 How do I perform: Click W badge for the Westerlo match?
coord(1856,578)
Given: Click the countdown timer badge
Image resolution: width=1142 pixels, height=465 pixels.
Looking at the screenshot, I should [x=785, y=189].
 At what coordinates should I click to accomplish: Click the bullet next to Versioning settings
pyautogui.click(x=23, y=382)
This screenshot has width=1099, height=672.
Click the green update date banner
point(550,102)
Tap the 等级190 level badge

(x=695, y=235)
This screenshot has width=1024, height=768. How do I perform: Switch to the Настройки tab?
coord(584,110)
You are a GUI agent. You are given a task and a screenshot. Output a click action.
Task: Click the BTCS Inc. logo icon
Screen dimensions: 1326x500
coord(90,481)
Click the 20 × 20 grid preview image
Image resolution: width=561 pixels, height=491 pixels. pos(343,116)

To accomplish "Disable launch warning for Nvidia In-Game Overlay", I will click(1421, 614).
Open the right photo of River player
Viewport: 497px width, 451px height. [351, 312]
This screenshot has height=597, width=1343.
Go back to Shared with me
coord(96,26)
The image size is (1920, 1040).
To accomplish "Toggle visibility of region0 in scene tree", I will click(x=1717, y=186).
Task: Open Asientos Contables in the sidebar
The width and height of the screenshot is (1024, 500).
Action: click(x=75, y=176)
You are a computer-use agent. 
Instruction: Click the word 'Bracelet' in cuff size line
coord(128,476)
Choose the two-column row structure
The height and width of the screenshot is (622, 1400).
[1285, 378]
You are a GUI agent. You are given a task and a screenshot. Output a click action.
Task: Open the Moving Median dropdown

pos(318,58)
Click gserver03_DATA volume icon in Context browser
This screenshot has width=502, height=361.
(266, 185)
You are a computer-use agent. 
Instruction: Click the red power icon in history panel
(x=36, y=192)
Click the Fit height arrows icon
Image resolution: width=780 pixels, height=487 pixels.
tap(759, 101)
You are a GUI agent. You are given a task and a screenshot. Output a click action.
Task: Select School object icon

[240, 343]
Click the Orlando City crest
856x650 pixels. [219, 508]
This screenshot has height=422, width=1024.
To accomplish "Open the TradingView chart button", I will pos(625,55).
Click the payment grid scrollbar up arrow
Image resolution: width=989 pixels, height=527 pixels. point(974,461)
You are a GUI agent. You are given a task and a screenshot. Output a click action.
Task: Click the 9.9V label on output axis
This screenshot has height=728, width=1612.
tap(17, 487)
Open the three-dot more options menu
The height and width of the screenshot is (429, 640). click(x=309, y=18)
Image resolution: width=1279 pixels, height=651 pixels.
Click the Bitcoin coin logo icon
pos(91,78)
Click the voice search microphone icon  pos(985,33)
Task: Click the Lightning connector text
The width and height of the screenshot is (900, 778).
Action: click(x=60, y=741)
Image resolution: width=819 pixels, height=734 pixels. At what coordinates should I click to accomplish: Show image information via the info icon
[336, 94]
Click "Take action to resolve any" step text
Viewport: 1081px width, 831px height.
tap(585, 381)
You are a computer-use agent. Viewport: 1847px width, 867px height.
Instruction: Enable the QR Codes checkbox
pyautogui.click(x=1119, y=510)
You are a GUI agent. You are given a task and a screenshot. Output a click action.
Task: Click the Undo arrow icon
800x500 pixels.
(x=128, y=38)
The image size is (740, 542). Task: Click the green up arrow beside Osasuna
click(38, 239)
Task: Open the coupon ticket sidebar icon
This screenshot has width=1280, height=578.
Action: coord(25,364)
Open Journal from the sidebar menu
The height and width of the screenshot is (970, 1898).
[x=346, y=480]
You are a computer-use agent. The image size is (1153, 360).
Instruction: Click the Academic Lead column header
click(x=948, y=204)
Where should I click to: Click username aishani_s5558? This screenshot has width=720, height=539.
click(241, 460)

++++++++++++++++++++

=== ASSIGNMENT ===
Copy out the material above in full.

=== REPLY TO THE TASK ===
 How do I perform: Click W badge for the Westerlo match?
coord(1856,578)
Given: Click the countdown timer badge
Image resolution: width=1142 pixels, height=465 pixels.
Looking at the screenshot, I should [x=785, y=189].
 At what coordinates should I click to accomplish: Click the bullet next to Versioning settings
pyautogui.click(x=23, y=382)
This screenshot has width=1099, height=672.
Click the green update date banner
point(550,102)
Tap the 等级190 level badge

(x=695, y=235)
This screenshot has width=1024, height=768. How do I perform: Switch to the Настройки tab?
coord(584,110)
You are a GUI agent. You are given a task and a screenshot. Output a click action.
Task: Click the BTCS Inc. logo icon
Screen dimensions: 1326x500
coord(90,481)
Click the 20 × 20 grid preview image
Image resolution: width=561 pixels, height=491 pixels. pos(343,116)

To accomplish "Disable launch warning for Nvidia In-Game Overlay", I will click(1421, 614).
Open the right photo of River player
Viewport: 497px width, 451px height. [351, 312]
This screenshot has height=597, width=1343.
Go back to Shared with me
coord(96,26)
The image size is (1920, 1040).
To accomplish "Toggle visibility of region0 in scene tree", I will click(x=1717, y=186).
Task: Open Asientos Contables in the sidebar
The width and height of the screenshot is (1024, 500).
Action: click(x=75, y=176)
You are a computer-use agent. 
Instruction: Click the word 'Bracelet' in cuff size line
coord(128,476)
Choose the two-column row structure
The height and width of the screenshot is (622, 1400).
[1285, 378]
You are a GUI agent. You are given a task and a screenshot. Output a click action.
Task: Open the Moving Median dropdown

pos(318,58)
Click gserver03_DATA volume icon in Context browser
This screenshot has width=502, height=361.
(266, 185)
You are a computer-use agent. 
Instruction: Click the red power icon in history panel
(x=36, y=192)
Click the Fit height arrows icon
Image resolution: width=780 pixels, height=487 pixels.
tap(759, 101)
You are a GUI agent. You are given a task and a screenshot. Output a click action.
Task: Select School object icon

[240, 343]
Click the Orlando City crest
856x650 pixels. [219, 508]
This screenshot has height=422, width=1024.
To accomplish "Open the TradingView chart button", I will pos(625,55).
Click the payment grid scrollbar up arrow
Image resolution: width=989 pixels, height=527 pixels. point(974,461)
You are a GUI agent. You are given a task and a screenshot. Output a click action.
Task: Click the 9.9V label on output axis
This screenshot has height=728, width=1612.
tap(17, 487)
Open the three-dot more options menu
The height and width of the screenshot is (429, 640). click(x=309, y=18)
Image resolution: width=1279 pixels, height=651 pixels.
Click the Bitcoin coin logo icon
pos(91,78)
Click the voice search microphone icon  pos(985,33)
Task: Click the Lightning connector text
The width and height of the screenshot is (900, 778).
Action: click(x=60, y=741)
Image resolution: width=819 pixels, height=734 pixels. At what coordinates should I click to accomplish: Show image information via the info icon
[336, 94]
Click "Take action to resolve any" step text
Viewport: 1081px width, 831px height.
tap(585, 381)
You are a computer-use agent. Viewport: 1847px width, 867px height.
Instruction: Enable the QR Codes checkbox
pyautogui.click(x=1119, y=510)
You are a GUI agent. You are given a task and a screenshot. Output a click action.
Task: Click the Undo arrow icon
800x500 pixels.
(x=128, y=38)
The image size is (740, 542). Task: Click the green up arrow beside Osasuna
click(38, 239)
Task: Open the coupon ticket sidebar icon
This screenshot has width=1280, height=578.
Action: coord(25,364)
Open Journal from the sidebar menu
The height and width of the screenshot is (970, 1898).
[x=346, y=480]
You are a computer-use agent. The image size is (1153, 360).
Instruction: Click the Academic Lead column header
click(x=948, y=204)
Where should I click to: Click username aishani_s5558? This screenshot has width=720, height=539.
click(241, 460)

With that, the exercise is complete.